Thanks to Dudeabides for editting the poll date for me. It now ends tomorrow, which is what I originally intended, but messed up somehow


----------



## K R Y (Nov 19, 2007)

Well that's it folks!! M.C is the SOTM 2 winner! Congrats buddy you deserved it. Thanks to all who entered!


----------



## D.P. (Oct 8, 2008)

Congrats MC! :thumbsup:


----------



## M.C (Jul 5, 2008)

Wow, I somehow completely forgot about this thread.
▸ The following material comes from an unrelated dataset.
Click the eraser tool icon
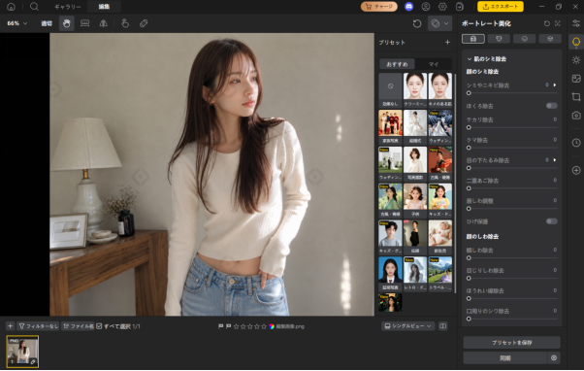Screen dimensions: 584x371 click(144, 23)
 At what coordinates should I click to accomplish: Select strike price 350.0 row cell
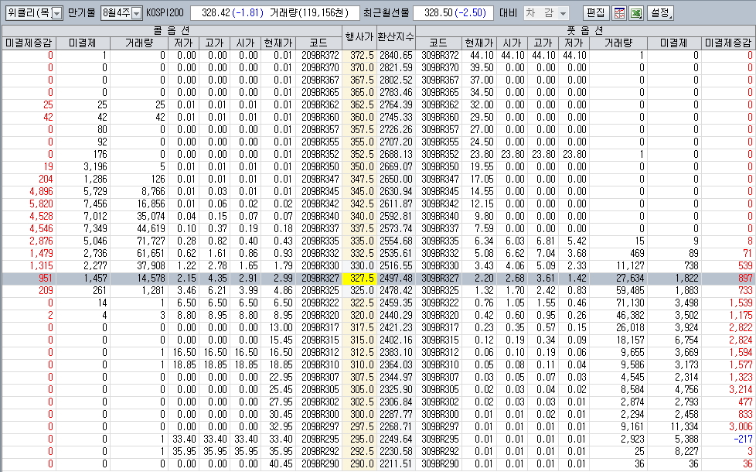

Thanks everyone who voted for me, is appreciated. Thanks for the battle, Mr. Toxic.


----------



## D.P. (Oct 8, 2008)

When's the next competition? I don't have photoshop, but i have the next best thing and i've been away far too long. I'm HUNGREH!


----------



## Rauno (Nov 20, 2009)

Congrats a lot on your victory, M.C.


----------



## K R Y (Nov 19, 2007)

D.P. said:


> When's the next competition? I don't have photoshop, but i have the next best thing and i've been away far too long. I'm HUNGREH!


Will start the sign ups later this week man! You using GIMP?


----------



## D.P. (Oct 8, 2008)

KryOnicle said:


> Will start the sign ups later this week man! You using GIMP?


Awesome! And yes...yes I am.


----------